To go back to the OP, classes are not the only way to become proficient. But they are a very good way and as others have pointed out, coaching is even better.
I had some kind of coaching or training weekly if not daily starting when I was eight or nine years old and continuing until I was about 15. That's what happens when your father is on a National Guard shooting team and is deadly serious about being good at it.

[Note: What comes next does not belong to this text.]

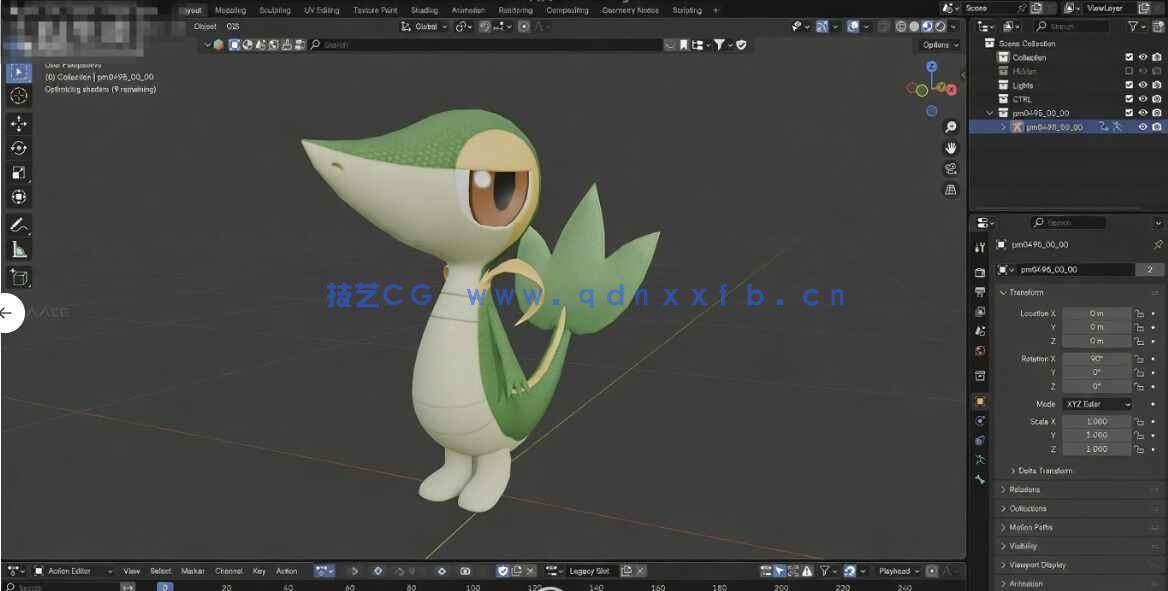1168x591 pixels.
Task: Collapse the pm0496_00_00 collection in the Outliner
Action: pyautogui.click(x=989, y=113)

I was also an active-duty Special Forces soldier for several years during the Cold War. I got almost no "training" on shooting in the sense that we're using that word on this thread. (On a handful of occasions, one of us would put something together on one of the less-structured range days that were all too rare back then. Sometimes that was very good. On a couple of occasions it was horrible and misinformed to the point of being counterproductive.) What I did get was a ton of training on how to fight: how to apply shooting skills in dynamic situations, how to plan your way in and out of them, and how to work in accord with other armed people.
Since I left the Army, I've trained with some solid folks. The best taught me how to continue training myself after class was over. For instance, Pat McNamara, Ken Hackathorn, and Larry Vickers would call it out in class: "Hey, guys, here's how to stay proficient and get better after you leave here..." Then they'd explain how to adjust par times, conditions, and scores for standard drills to improve specific aspects of performance. Dagga Boy also talks about this in the threads on the D Platoon Qualification Courses. I think that a lot of my fellow students missed the importance of this because it came late in the class when we had been shooting for several hours and were too focused on range-level minutiae and loading mags to recognize an actual long-term strategy that could keep us growing and learning as shooters/fighters for years.
That said, a lot of it depends on what you want to do with the skills you acquire.
6 will win a lot of fights but not all of them. 8 is a better place to be, and we all need help to get there.